Customer vs. TTC - The expectation Gap





What did TTC do and how are they doing now?

Since 2011 TTC has grown and become very active in social media. As it right now they have Facebook, Twitter and YouTube, which they use to communicate any issues, such as delays or changes in their routes, to their customers. They even developed a different Twitter page dedicated to customer service. TTC actions in social media can be understood as open two-way communication since they actively response to customer comments on their Facebook page. However, the use Twitter more as one-way communication channel, since their post are just informing the customers of different issues.





TCC also implemented other initiatives to be more open and communicative with its passengers. For example, they have a quarterly panel in which customers have the opportunity to speak with TTC managers in different subway stations. Some other information platforms and apps they are employing are:
·       Information Websites
·       Mobile Websites (smarter to make it responsive for all devices)
·       Plan your trips, choose from what kind of vehicle you prefer (Bus or train)
·       Next arriving trains (for stops or specific routes)
·       Newsletter / Text
·       Transit Apps
·       Departure times provided by GPS

 Their goal throughout time is to transform the culture inside to TTC into one that is more driven by customer service. Its vision and objectives are the following: Vision: “A high quality, accessible network that understands what our customers need and delivers what matters most to them.” Objectives:
1.    Safety
2.     Customers
3.     People (Teamwork / Pride in a Job)
4.     Assets (effective Management of assets that deliver reliable service)
5.     Growth (affordable expansion Program matches capacity of demand)
6.     Financial Sustainability (transparent business)
7.     Reputation (well regarded by stakeholders and peers, employees to be proud)

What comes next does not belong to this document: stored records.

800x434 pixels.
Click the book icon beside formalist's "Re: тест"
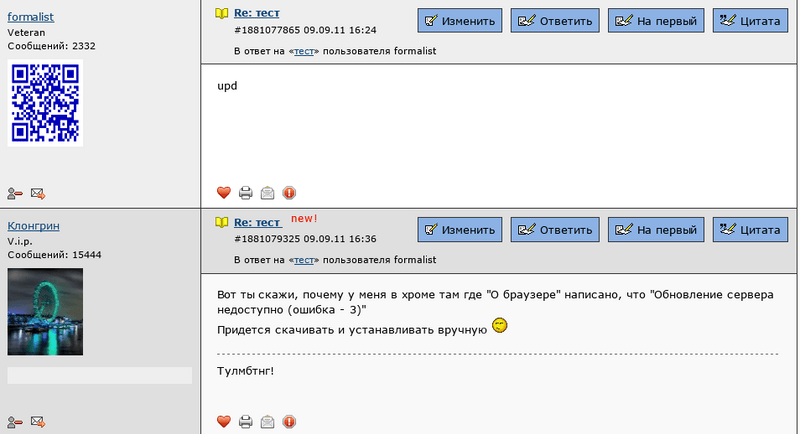(x=222, y=13)
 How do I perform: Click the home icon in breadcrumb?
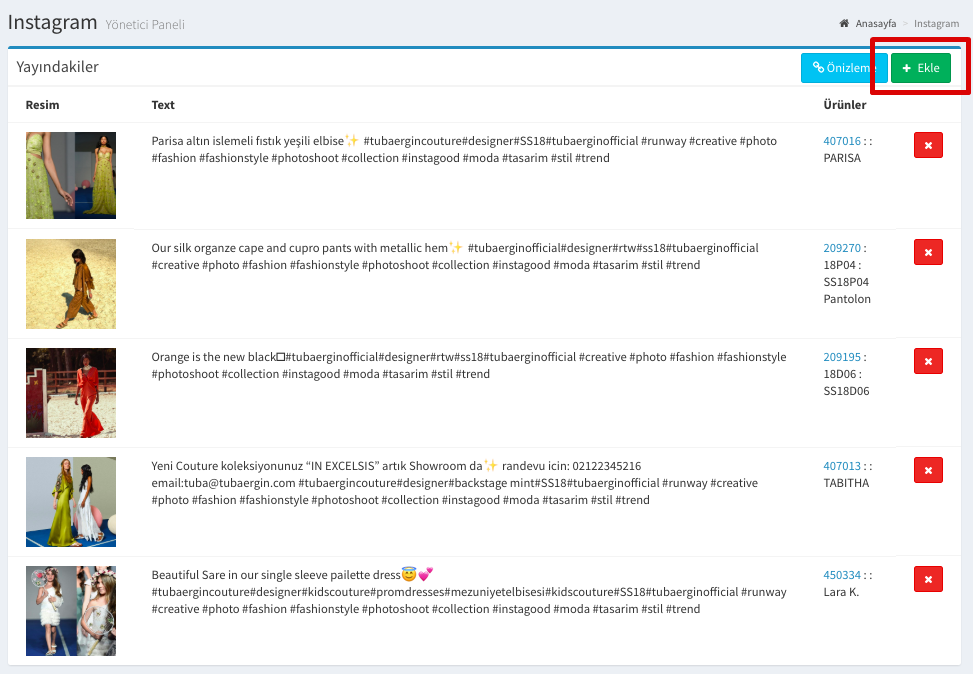tap(844, 24)
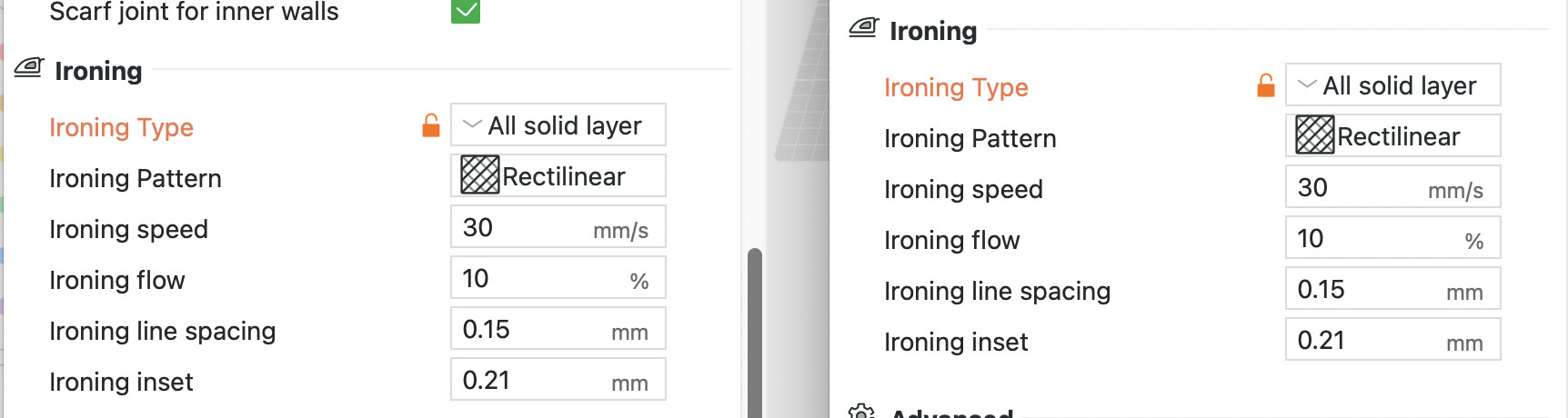Click the vertical scrollbar of the left panel

click(x=754, y=333)
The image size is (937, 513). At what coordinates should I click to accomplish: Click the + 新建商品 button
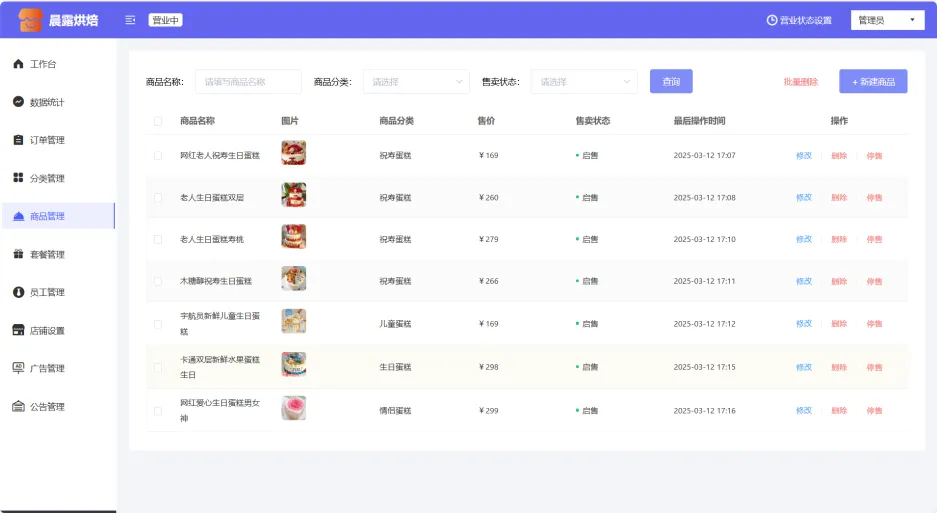(873, 82)
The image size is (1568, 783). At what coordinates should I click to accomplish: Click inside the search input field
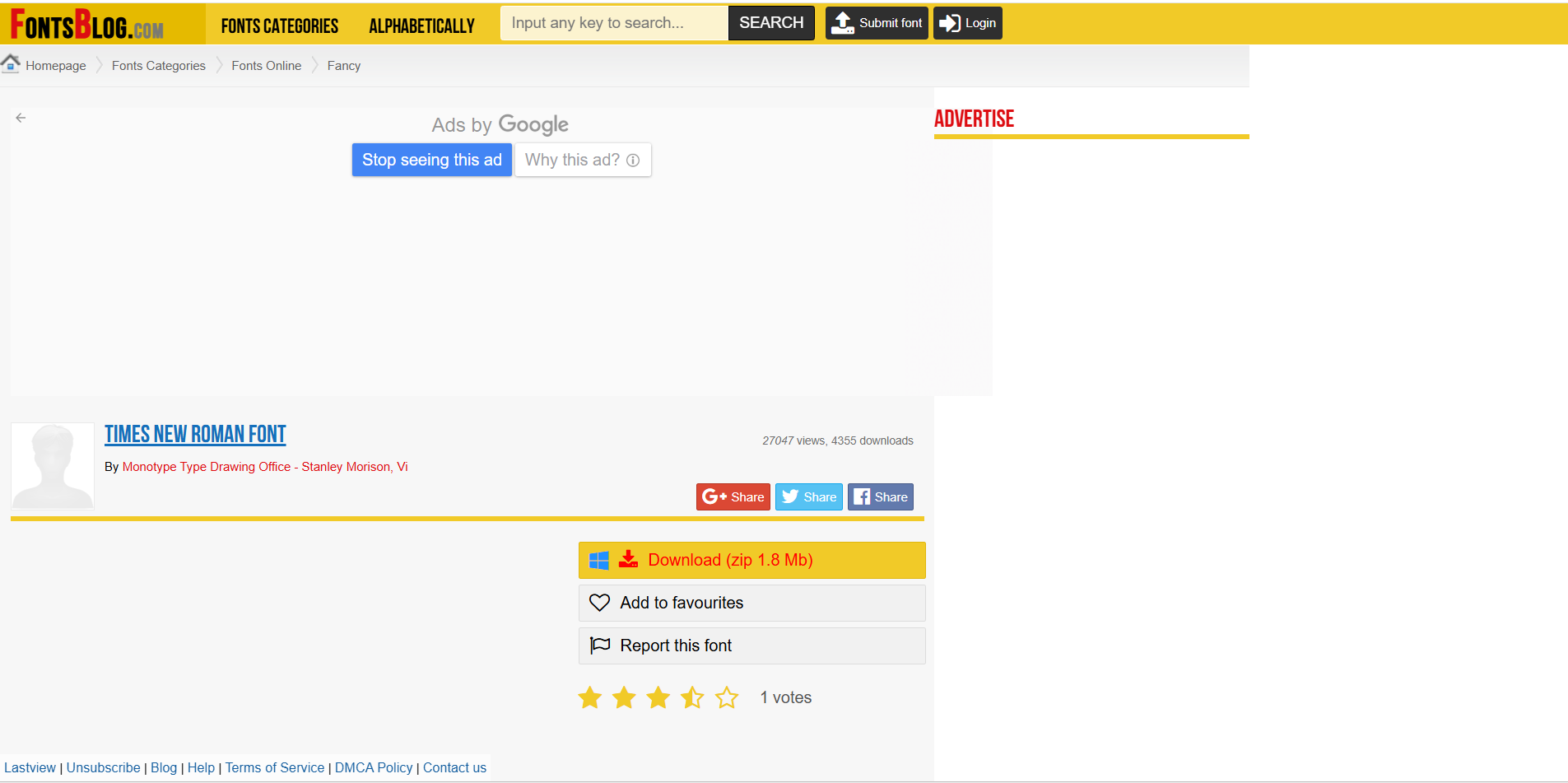(613, 22)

Customers will always have a high expectations concerning public organizations that are subsidized by the government and by their taxes. Hence, it is very difficult to meet high customers demands with regards to their limited resources. Social Media is a way to interact with the stakeholders in a better way in order to fill the expectation gap and communicate the effort and positive aspects of the service the TTC is providing. Rather than being very defensive about complaints the TTC has to communicate that they are trying to meet customer demands. Regarding their current initiatives and social media activities, the TTC has taken an important step towards a better relationship with their stakeholders. The TTC has been trying to be transparent, provide a better corporate culture and community and also to respond to their customers by various actions (e.g. Twitter and Facebook, placing 50 supervisor in customer-facing roles to gain better customer insight, Meet the Manager for more transparency). It is crucial to create a sense of community concerning all stakeholders resulting in every stakeholder engaging in measures for better travel operations.